| Required actions |
A – According to the biography of Yi Zuo, when did she begin working at UCSC?
B – Update the part of the Yi Zuo biography that opens with the words containing "Her post-doctorate work was" and closes with "a flexible schedule.", replacing "UCSC" with "UC Santa Cruz".

| Provided text |
● ● ● ● ● ● ●
- Citizenship: United States
- Education: Tsinghua University, Northwestern University
- Known for: in vivo imaging
- Scientific career
- Fields: neuroscience
- Workplaces: University of California, Santa Cruz

= Yi Zuo =

Neuroscientist

Yi Zuo is a neuroscience professor and researcher born in China. She studies molecular, cellular and developmental biology. Zuo is currently an associate professor of Molecular, Cell and Developmental Biology at the University of California, Santa Cruz (UCSC), where she also heads a research lab.

== Biography ==
Zuo received a Bachelor's from Tsinghua University in 1998 came to the United States to do her PhD studies at Northwestern University in 2002.
Her post-doctorate work was conducted at New York University and the University of Texas at Austin.
Zuo found out that she was pregnant when she started interviewing for jobs after her post-doctorate work and when she came to UCSC, her son was three months old.
Zuo began working at UCSC in January 2007.
Her areas of study include looking at how glial cells possibly disrupt communication between neurons and brain plasticity. Zuo feels that doing science in academia is both fun and challenging because it allows her to satisfy her curiosity about the human brain and have a flexible schedule.

In 2007, Zuo received a Sloan Research Fellowship from the Alfred P. Sloan Foundation for her work on glia-neuron communication. The award includes a $45,000 grant towards unrestricted research which used modern imaging techniques and molecular manipulation to better study the ways that glia and neurons interact and influence memory and learning in the human brain. Also in 2007, Zuo received a $200,000 award from the Ellison Medical Foundation and the American Federation for Aging Research (AFAR). This award, given out over four years of research, supported her work looking into one of "the simplest synapse in the nervous system, the neuromuscular junction" and how it is affected by the aging process. Zuo received another $200,000 grant from the Dana Foundation to fund a research project which will study how the brain changes after a stroke and during rehabilitation. She was also a 2015 National Award finalist for the Blavatnik Awards for Young Scientists.

Zuo's studies and research have been published in Nature, The Journal of Neuroscience, The Journal of Visualized Experiments, and other journals.
● ● ● ● ● ● ●
| Data extracts |
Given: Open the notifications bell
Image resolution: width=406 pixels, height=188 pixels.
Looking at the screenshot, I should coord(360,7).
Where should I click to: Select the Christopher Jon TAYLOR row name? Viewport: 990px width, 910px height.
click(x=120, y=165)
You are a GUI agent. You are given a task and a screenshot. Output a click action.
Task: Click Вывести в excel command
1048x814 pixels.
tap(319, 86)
● ● ● ● ● ● ●
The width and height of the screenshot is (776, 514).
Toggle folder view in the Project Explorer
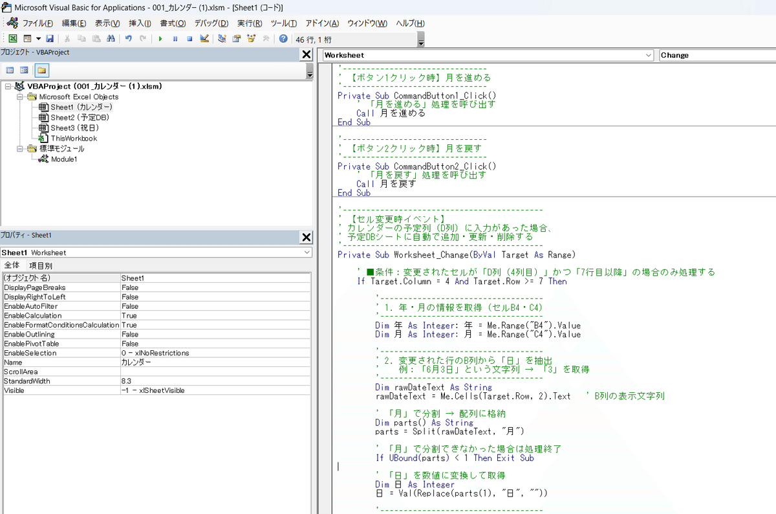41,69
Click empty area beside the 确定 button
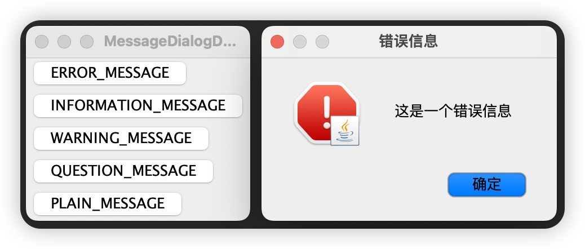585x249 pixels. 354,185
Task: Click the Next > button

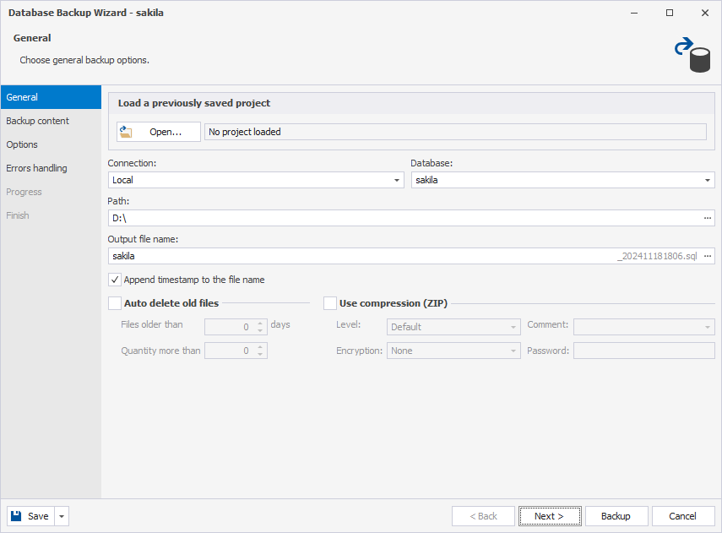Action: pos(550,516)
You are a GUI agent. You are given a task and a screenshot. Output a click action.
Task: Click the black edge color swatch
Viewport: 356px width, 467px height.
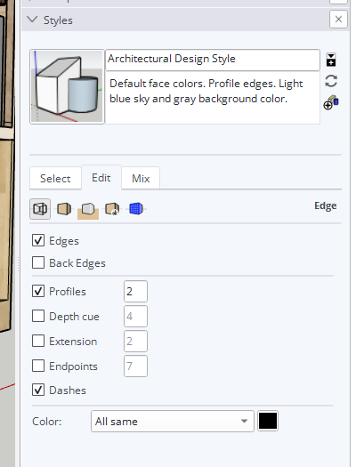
● ● ● ● ● ● ●
| Solution list |
A – January 2007

B –
Her post-doctorate work was conducted at New York University and the University of Texas at Austin.
Zuo found out that she was pregnant when she started interviewing for jobs after her post-doctorate work and when she came to UC Santa Cruz, her son was three months old.
Zuo began working at UC Santa Cruz in January 2007.
Her areas of study include looking at how glial cells possibly disrupt communication between neurons and brain plasticity. Zuo feels that doing science in academia is both fun and challenging because it allows her to satisfy her curiosity about the human brain and have a flexible schedule.